Your answer must hold only the lines below from the line containing "Contact Us (361, 2479)" through the line containing "Terms of Uses (304, 2479)", each reproduced exactly.
[[ Dataset records, beginning ]]
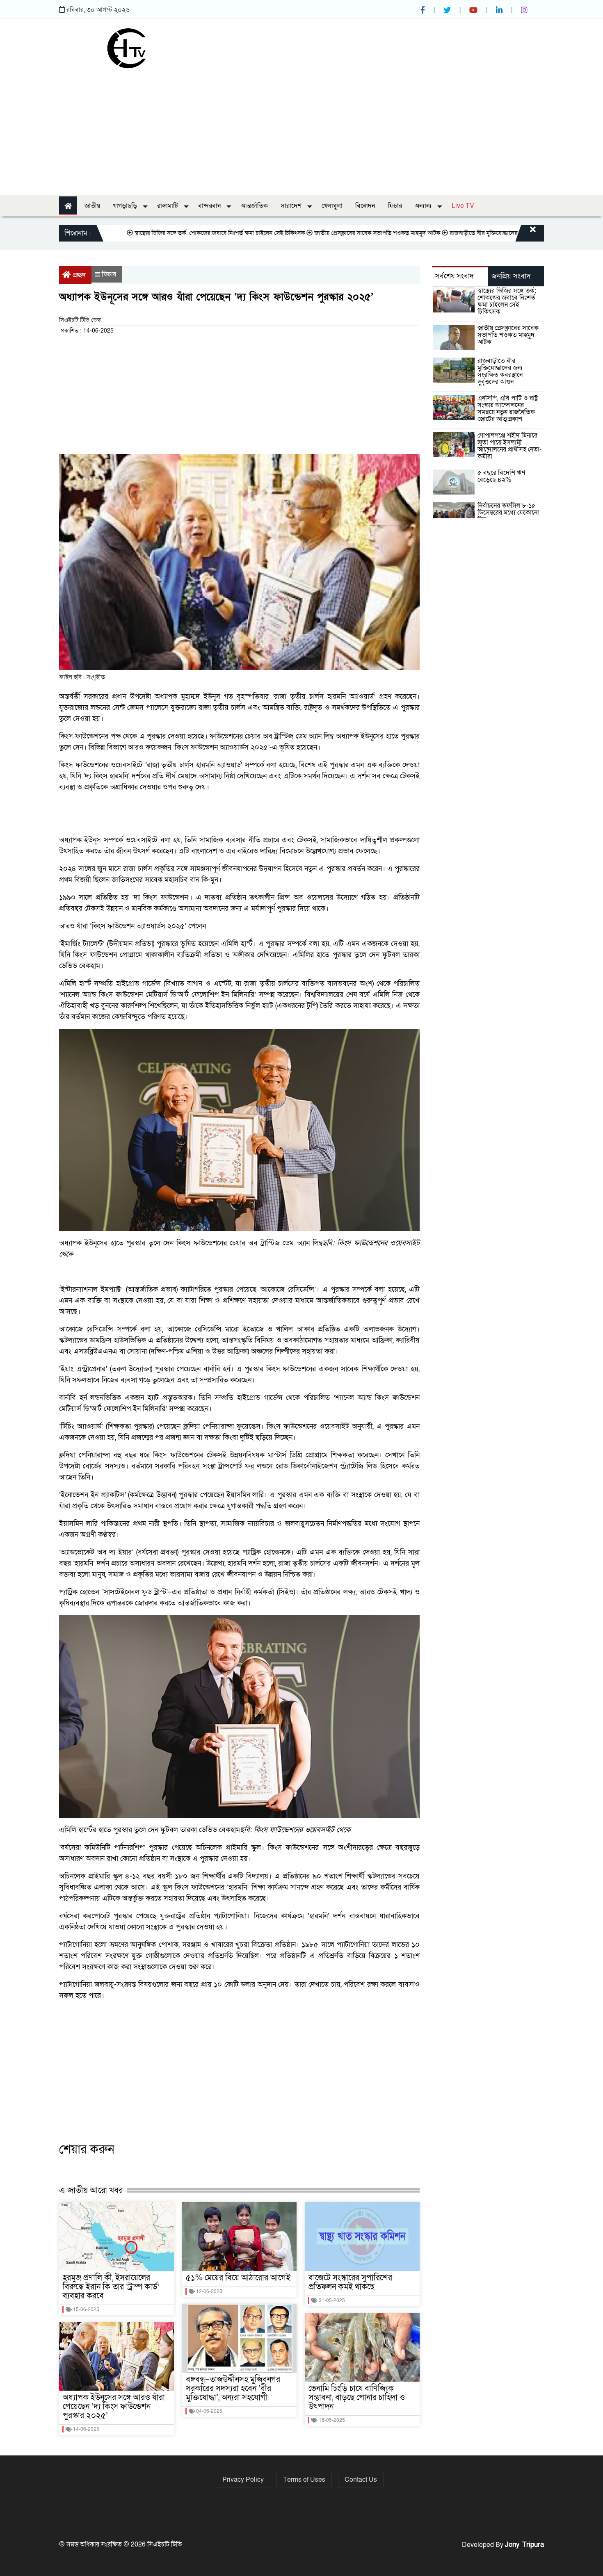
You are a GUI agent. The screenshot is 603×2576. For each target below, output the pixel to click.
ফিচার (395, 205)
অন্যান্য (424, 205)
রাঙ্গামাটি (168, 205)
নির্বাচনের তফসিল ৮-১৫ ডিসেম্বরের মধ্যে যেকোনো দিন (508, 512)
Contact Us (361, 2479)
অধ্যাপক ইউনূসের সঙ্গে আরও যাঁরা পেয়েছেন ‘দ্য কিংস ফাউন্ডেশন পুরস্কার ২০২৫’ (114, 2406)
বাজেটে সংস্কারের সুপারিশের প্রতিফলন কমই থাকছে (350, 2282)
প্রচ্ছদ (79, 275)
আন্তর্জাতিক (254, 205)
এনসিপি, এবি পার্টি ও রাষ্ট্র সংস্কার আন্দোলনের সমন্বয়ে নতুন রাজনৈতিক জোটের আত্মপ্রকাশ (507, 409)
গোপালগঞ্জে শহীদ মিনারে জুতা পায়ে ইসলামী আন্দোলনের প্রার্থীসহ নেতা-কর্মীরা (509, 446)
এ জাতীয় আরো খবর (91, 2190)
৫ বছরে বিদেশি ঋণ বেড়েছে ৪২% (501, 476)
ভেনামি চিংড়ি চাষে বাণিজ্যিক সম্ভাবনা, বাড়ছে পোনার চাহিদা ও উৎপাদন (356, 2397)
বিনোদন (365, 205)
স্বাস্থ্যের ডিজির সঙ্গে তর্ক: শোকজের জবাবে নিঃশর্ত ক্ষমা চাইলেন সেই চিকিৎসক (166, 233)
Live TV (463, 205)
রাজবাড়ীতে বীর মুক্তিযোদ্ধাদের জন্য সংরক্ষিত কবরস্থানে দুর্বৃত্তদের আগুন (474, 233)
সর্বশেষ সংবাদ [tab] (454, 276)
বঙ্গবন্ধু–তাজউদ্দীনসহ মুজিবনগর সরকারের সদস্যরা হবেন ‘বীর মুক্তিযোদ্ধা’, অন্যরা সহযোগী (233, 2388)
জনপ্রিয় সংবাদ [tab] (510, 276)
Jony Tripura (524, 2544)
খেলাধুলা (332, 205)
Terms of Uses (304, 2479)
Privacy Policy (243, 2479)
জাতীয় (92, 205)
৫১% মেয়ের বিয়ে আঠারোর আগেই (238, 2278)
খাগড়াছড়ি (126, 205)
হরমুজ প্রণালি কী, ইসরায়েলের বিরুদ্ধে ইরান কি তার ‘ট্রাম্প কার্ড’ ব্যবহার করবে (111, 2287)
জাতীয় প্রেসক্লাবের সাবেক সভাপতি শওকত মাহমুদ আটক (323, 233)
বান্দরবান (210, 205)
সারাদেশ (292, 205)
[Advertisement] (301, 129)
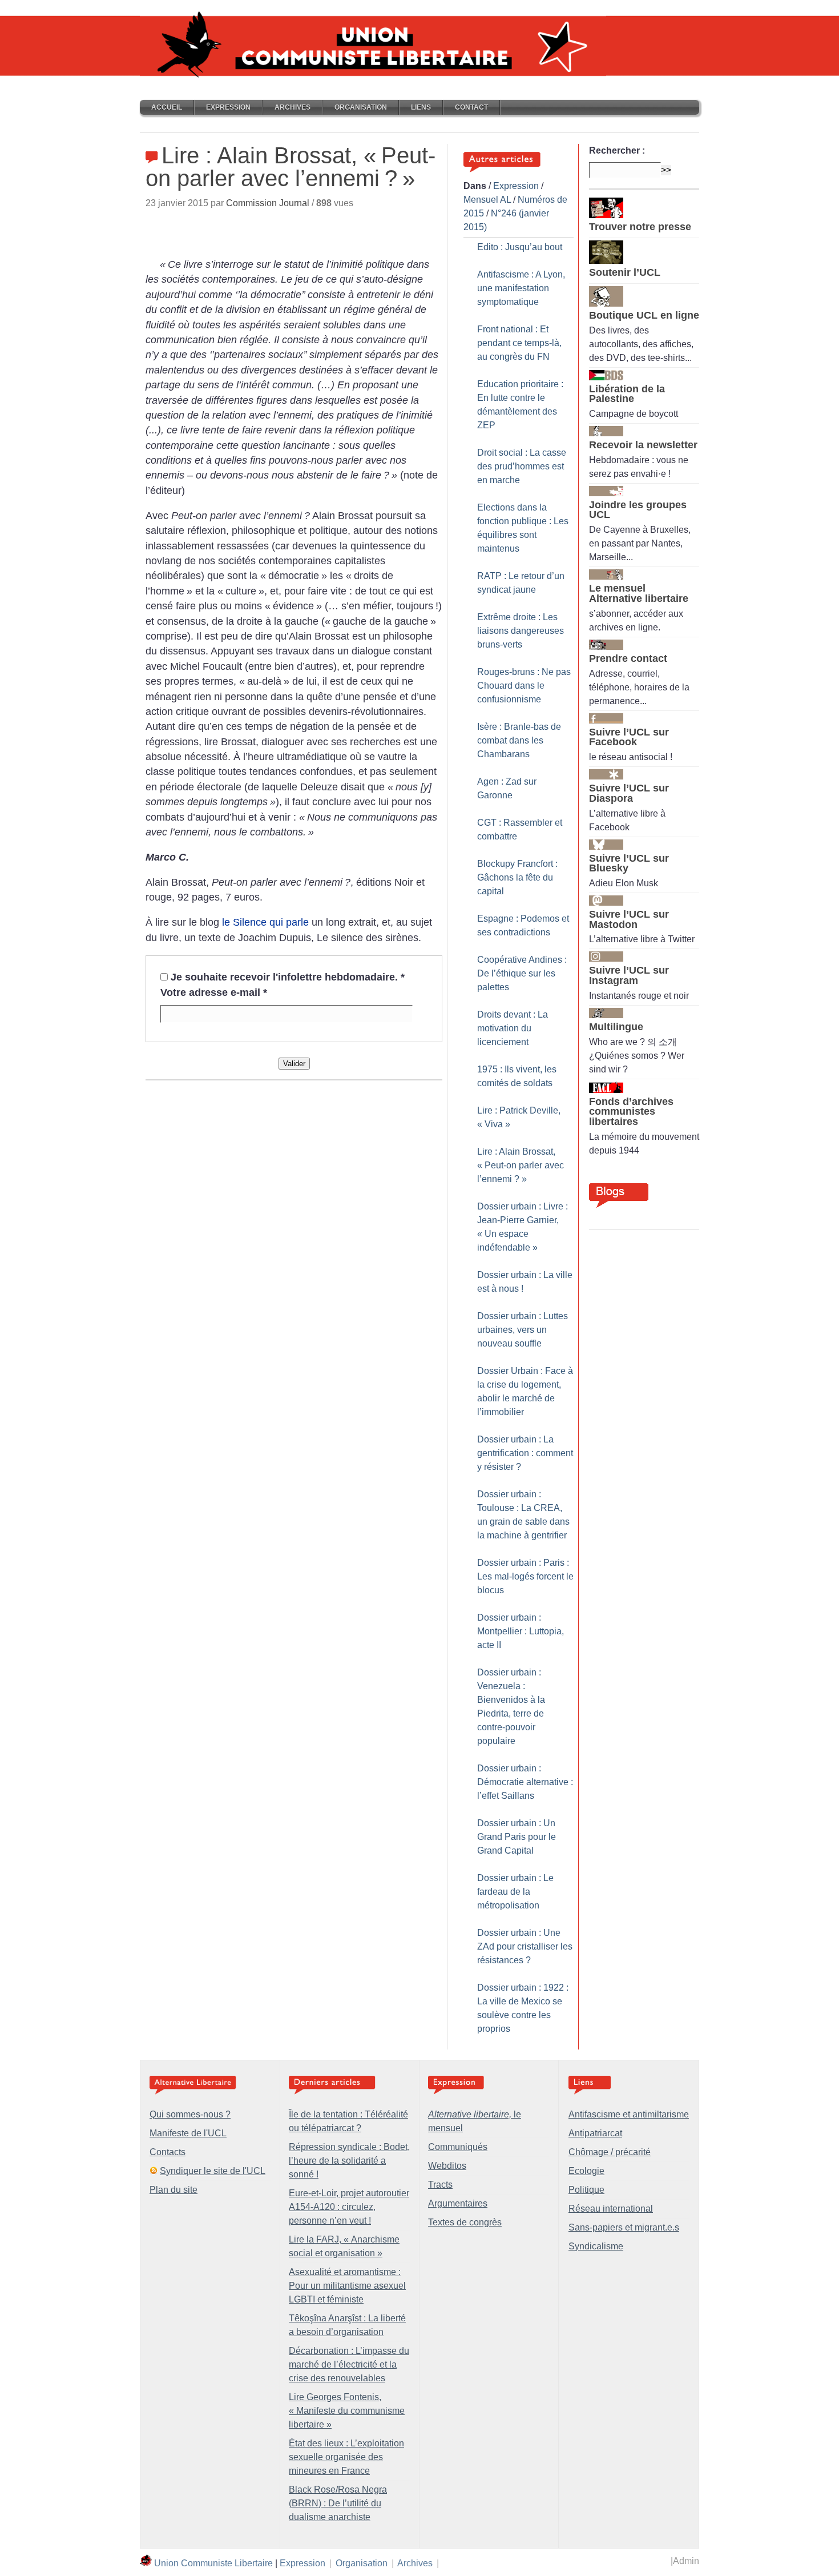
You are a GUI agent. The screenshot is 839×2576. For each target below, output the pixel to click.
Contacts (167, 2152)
[[ Dataset records, end ]]
Completed task -
Contact Us (361, 2479)
অধ্যাপক ইউনূসের সঙ্গে আরও যাঁরা পেয়েছেন ‘দ্য কিংস ফাউন্ডেশন পুরস্কার ২০২৫’ (114, 2406)
বাজেটে সংস্কারের সুপারিশের প্রতিফলন কমই থাকছে (350, 2282)
প্রচ্ছদ (79, 275)
আন্তর্জাতিক (254, 205)
এনসিপি, এবি পার্টি ও রাষ্ট্র সংস্কার আন্দোলনের সমন্বয়ে নতুন রাজনৈতিক জোটের আত্মপ্রকাশ (507, 409)
গোপালগঞ্জে শহীদ মিনারে জুতা পায়ে ইসলামী আন্দোলনের প্রার্থীসহ নেতা-কর্মীরা (509, 446)
এ জাতীয় আরো খবর (91, 2190)
৫ বছরে বিদেশি ঋণ বেড়েছে ৪২% (501, 476)
ভেনামি চিংড়ি চাষে বাণিজ্যিক সম্ভাবনা, বাড়ছে পোনার চাহিদা ও উৎপাদন (356, 2397)
বিনোদন (365, 205)
স্বাস্থ্যের ডিজির সঙ্গে তর্ক: শোকজের জবাবে নিঃশর্ত ক্ষমা চাইলেন সেই চিকিৎসক (166, 233)
Live TV (463, 205)
রাজবাড়ীতে বীর মুক্তিযোদ্ধাদের জন্য সংরক্ষিত কবরস্থানে দুর্বৃত্তদের আগুন (474, 233)
সর্বশেষ সংবাদ [tab] (454, 276)
বঙ্গবন্ধু–তাজউদ্দীনসহ মুজিবনগর সরকারের সদস্যরা হবেন ‘বীর মুক্তিযোদ্ধা’, অন্যরা সহযোগী (233, 2388)
জনপ্রিয় সংবাদ [tab] (510, 276)
Jony Tripura (524, 2544)
খেলাধুলা (332, 205)
Terms of Uses (304, 2479)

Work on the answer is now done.